Lots of us just loved our friends and the social part of being 13 or 16 or 18. I was on a teen "fashion board" as a sophomore (remember those?) but only because we got to be in ads in The Scout for the department store. I perfected rolling my hair on orange juice cans for the perfect flip instead of making Oklahoma Honor Society. In college, I marched to the president of OU's home with a candle in my hand to protest the Viet Nam war, but actually because a cute guy in my anthropology class was empassioned and asked me to join him.
I walked the campus not contemplating a career choice, I was contemplating which fraternity house had the cutest boys. Shallow?
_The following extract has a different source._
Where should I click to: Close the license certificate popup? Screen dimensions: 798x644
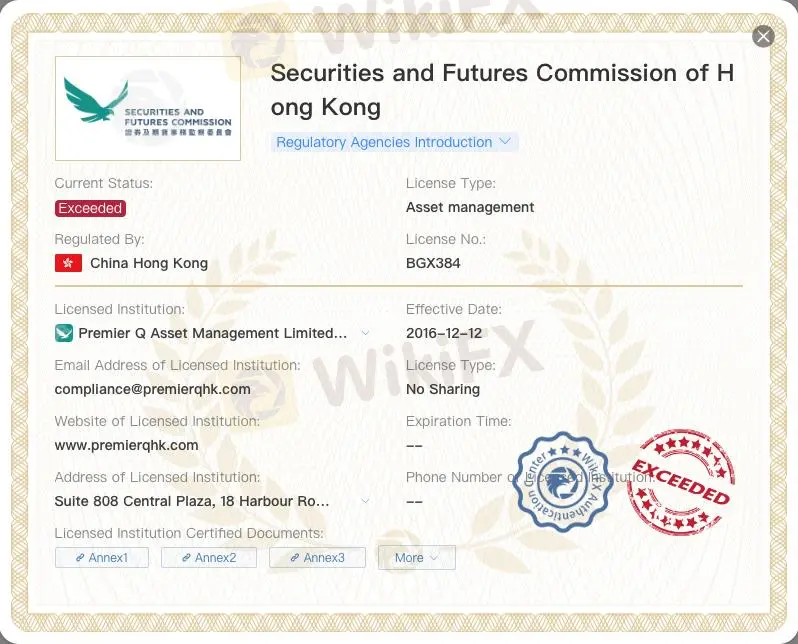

Nahhhh.
Somehow, along the way, husband and children and life changed me, I hope for the better. See. There is hope for all of us!!! Chrissie

Melony Carey and Chrissie Wagner said...
This comment has been removed by the author.
Melony Carey and Chrissie Wagner said...

Guys are different and tricky - most of them, anyway. Things for men to do are more limited than for girls - sports, more sports, fishing,guns, fast vehicles, music are all common guy things in which we invest a great deal of our time, especially athletics, but unless you're Jimmy Johnson or get an athletic scholarship (a small percentage of drivers or athletes actually achieve that), then where can you find a passionate career doing those things?

Congratulations on your daughter's success at OSU!! It's so much easier for women, since the world really is open to us, plus we have the luxury of being able to also enjoy motherhood or staying at home, if we want and raising the kids. Men are under pressure to perform, but do not have as much leeway, I guess you'd say, as women.

Anonymous said...

i just don't want to look back and think about wasted time
there is too much to do!!
I feel like the white rabbit in Alice in Wonderland
"Im late I'm late for a very important date"
just don't know what i am hurrying to yet and it is driving me crazy!!!